Random Forest — Rigor and Practical Choices
Context: You are building a binary classifier with a Random Forest. The dataset has 100,000 rows, 100 features, and a 5% positive rate. Answer the following:
-
Sources of Randomness
-
Enumerate the sources of randomness in Random Forests (e.g., bootstrap sampling, feature subsampling at each split, random tie-breaking, randomized split points).
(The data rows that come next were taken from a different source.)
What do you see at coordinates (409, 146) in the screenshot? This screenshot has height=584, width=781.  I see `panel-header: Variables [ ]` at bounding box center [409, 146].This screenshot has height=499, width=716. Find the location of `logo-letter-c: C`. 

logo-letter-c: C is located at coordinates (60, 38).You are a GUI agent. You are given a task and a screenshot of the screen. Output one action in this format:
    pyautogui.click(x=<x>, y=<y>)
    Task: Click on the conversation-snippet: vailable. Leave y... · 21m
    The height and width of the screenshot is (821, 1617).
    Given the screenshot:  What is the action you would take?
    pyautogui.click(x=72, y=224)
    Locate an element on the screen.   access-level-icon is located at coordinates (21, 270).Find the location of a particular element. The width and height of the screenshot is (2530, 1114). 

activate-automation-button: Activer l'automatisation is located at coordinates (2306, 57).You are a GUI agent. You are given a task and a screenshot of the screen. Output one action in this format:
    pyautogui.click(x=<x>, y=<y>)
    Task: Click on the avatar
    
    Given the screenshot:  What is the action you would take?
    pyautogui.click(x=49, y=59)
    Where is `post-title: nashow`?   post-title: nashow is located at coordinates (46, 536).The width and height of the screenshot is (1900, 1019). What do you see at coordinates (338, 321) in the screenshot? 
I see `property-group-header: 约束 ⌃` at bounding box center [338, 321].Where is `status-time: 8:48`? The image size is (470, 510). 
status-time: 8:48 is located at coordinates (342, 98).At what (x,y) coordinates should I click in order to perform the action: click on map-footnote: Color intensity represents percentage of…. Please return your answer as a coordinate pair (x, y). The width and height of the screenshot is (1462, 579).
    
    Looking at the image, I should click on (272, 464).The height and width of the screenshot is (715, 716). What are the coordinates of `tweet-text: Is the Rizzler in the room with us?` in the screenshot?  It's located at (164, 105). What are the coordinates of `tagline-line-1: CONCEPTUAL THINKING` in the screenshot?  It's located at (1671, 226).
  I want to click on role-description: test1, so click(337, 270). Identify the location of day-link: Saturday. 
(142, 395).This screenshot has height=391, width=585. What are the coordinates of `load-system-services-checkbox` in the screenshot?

For each, explain its typical effect on bias and variance.
-
Hyperparameters for the Given Dataset
-
Propose reasonable values for n_estimators, max_depth, and max_features for the dataset above.
-
Justify how max_features controls correlation among trees and the bias–variance trade-off.
-
OOB Error vs 5-Fold Cross-Validation
-
Compare out-of-bag (OOB) error with 5-fold cross-validation (CV).
-
When can they disagree and why?
-
Feature Importance Bias
-
Explain why impurity-based importances are biased toward continuous or high-cardinality features.
-
Propose a corrected approach (e.g., permutation importance with stratified shuffles and repeated runs) and justify your design.
-
Class Imbalance Strategies
-
Outline strategies for class imbalance (e.g., class_weight, threshold moving, balanced subsampling).
-
Discuss consequences for probability calibration and decision thresholds.